- _WHAT YOU NEED TO DO_
Repeat the rows below verbatim, everything from the line containing "Click the Starter questions chat icon" down to the line containing "pyautogui.click(x=79, y=12)", both of those lines included.

- _LISTED ENTRIES_
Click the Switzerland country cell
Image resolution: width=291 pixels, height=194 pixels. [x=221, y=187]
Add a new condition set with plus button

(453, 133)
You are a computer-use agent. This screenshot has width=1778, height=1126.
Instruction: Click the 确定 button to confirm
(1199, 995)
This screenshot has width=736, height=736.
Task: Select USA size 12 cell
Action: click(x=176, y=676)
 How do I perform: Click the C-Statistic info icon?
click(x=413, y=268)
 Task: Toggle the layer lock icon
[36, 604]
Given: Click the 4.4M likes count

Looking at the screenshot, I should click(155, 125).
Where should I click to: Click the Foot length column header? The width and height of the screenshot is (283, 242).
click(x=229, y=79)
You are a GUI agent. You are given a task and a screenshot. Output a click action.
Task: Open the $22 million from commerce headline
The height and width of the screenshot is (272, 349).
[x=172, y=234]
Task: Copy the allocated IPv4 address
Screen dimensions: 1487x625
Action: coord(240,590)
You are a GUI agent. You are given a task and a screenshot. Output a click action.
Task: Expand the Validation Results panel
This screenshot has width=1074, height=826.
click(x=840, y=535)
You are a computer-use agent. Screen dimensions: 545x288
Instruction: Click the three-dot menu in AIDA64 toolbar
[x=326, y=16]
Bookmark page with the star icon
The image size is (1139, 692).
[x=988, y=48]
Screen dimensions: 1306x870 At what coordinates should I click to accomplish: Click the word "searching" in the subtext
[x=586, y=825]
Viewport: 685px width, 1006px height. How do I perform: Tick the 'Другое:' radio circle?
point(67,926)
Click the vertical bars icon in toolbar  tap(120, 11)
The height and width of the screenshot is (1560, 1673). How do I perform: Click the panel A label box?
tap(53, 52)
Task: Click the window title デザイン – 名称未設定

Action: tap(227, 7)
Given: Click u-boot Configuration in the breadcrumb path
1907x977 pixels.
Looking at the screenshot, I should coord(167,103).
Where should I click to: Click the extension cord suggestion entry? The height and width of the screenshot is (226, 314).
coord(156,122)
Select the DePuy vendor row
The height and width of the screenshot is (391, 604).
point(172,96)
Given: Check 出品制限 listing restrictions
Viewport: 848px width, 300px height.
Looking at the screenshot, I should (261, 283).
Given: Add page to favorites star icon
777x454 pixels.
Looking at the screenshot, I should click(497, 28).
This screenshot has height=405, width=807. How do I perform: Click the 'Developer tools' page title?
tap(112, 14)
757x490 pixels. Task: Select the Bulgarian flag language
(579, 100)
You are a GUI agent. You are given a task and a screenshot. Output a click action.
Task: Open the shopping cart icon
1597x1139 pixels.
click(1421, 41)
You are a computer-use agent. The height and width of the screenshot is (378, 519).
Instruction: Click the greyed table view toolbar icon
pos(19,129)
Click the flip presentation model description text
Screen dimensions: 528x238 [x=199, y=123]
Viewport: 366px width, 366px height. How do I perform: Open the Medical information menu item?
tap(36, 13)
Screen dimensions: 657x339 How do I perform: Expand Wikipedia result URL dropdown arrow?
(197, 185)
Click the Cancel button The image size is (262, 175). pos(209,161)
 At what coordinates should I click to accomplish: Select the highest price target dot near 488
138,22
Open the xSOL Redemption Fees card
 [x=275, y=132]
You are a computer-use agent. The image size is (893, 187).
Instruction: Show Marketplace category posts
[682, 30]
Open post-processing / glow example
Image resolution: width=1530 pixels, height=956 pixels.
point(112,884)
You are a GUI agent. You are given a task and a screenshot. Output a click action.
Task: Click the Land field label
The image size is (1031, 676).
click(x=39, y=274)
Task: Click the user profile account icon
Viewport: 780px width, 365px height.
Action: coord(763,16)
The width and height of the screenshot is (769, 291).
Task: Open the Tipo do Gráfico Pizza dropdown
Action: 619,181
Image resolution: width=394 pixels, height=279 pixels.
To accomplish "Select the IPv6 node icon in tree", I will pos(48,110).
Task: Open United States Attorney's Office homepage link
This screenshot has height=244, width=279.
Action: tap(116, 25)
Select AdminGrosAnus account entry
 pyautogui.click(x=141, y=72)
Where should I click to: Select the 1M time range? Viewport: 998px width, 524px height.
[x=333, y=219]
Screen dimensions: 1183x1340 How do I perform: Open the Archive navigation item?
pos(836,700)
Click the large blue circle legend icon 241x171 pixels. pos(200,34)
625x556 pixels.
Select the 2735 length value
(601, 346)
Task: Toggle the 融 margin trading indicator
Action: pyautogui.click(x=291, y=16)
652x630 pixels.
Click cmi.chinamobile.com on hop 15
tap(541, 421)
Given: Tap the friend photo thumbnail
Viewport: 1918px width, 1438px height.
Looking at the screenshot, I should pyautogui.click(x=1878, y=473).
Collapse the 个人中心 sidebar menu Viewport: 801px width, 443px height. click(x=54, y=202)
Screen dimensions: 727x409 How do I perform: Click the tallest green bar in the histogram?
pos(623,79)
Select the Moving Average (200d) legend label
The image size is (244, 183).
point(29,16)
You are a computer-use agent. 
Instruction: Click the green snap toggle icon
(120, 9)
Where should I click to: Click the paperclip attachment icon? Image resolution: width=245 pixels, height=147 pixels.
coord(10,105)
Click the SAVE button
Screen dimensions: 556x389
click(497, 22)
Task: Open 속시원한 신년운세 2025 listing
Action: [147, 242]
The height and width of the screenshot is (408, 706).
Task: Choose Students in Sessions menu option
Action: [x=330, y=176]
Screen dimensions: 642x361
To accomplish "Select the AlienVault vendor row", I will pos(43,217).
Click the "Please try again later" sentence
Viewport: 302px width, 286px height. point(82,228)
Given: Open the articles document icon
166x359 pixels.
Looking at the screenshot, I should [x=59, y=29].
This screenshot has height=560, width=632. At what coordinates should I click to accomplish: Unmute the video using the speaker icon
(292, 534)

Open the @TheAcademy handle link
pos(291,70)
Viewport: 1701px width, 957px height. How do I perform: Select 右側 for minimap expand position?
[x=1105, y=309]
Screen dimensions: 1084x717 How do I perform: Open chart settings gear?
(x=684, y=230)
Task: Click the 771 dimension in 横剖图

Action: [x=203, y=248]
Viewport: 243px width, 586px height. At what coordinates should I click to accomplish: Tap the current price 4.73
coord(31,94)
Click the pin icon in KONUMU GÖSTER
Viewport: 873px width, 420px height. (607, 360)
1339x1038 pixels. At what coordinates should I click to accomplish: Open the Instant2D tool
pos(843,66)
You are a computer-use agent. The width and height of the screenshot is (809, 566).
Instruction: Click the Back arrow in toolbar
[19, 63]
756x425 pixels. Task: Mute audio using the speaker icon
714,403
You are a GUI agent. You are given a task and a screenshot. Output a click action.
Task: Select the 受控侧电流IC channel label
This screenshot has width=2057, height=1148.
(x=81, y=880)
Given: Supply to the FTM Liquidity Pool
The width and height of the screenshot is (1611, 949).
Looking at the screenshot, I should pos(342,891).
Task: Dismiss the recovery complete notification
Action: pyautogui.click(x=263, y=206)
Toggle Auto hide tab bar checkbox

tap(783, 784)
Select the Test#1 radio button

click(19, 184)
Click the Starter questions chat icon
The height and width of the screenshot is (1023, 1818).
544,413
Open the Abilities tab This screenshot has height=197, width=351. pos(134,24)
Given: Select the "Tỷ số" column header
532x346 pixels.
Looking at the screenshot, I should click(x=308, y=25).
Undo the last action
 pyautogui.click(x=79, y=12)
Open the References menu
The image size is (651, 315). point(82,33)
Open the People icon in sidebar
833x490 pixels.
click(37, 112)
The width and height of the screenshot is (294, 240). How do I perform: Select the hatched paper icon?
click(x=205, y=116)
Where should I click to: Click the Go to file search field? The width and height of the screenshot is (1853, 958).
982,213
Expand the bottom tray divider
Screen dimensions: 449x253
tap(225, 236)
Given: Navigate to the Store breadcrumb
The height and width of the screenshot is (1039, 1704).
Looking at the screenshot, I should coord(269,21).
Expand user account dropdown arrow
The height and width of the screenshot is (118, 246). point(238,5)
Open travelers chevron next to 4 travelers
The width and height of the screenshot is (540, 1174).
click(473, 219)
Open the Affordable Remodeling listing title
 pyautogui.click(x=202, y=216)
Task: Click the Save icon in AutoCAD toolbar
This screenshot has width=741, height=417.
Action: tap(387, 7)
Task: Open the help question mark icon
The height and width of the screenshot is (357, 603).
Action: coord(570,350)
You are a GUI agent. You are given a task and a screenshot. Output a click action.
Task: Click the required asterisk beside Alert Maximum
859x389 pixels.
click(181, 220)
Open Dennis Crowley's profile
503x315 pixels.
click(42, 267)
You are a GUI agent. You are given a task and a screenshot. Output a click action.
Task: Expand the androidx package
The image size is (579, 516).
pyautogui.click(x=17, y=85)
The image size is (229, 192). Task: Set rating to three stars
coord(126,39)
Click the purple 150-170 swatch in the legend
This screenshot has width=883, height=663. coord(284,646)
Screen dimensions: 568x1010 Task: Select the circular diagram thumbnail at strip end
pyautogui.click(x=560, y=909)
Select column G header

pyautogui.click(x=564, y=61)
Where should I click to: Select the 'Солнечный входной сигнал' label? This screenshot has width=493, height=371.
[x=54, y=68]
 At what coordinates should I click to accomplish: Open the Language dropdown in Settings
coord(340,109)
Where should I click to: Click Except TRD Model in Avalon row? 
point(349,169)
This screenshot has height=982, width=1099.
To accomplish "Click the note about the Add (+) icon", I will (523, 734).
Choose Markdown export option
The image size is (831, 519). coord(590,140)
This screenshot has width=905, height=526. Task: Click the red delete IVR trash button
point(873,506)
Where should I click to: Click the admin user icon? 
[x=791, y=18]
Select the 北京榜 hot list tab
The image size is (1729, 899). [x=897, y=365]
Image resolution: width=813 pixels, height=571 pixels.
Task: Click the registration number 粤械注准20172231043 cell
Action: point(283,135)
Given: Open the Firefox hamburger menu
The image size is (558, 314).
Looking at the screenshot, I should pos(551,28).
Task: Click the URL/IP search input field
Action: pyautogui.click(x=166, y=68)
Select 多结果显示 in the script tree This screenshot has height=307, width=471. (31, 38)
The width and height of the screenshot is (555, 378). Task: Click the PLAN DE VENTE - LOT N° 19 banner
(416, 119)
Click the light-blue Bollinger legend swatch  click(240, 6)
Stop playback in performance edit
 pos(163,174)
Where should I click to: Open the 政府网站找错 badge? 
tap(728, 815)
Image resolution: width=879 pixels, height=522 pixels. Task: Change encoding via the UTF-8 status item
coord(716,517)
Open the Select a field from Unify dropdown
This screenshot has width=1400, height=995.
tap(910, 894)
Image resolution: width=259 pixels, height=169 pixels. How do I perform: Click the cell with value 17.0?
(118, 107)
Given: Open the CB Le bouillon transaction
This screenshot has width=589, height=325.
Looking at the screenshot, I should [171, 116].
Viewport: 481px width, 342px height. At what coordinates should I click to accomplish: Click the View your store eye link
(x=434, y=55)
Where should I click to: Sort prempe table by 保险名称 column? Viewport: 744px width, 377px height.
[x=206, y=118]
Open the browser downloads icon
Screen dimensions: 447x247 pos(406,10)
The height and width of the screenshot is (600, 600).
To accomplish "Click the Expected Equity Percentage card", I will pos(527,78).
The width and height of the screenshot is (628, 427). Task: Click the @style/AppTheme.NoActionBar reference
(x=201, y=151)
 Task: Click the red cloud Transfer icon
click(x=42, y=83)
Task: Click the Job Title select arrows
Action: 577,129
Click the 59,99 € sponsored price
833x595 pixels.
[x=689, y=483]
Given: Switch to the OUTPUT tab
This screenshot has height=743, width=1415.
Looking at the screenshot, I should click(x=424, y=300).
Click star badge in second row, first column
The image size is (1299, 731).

- _ANSWER TO THE EXERCISE_
Click the Starter questions chat icon
The height and width of the screenshot is (1023, 1818).
544,413
Open the Abilities tab This screenshot has height=197, width=351. pos(134,24)
Given: Select the "Tỷ số" column header
532x346 pixels.
Looking at the screenshot, I should click(x=308, y=25).
Undo the last action
 pyautogui.click(x=79, y=12)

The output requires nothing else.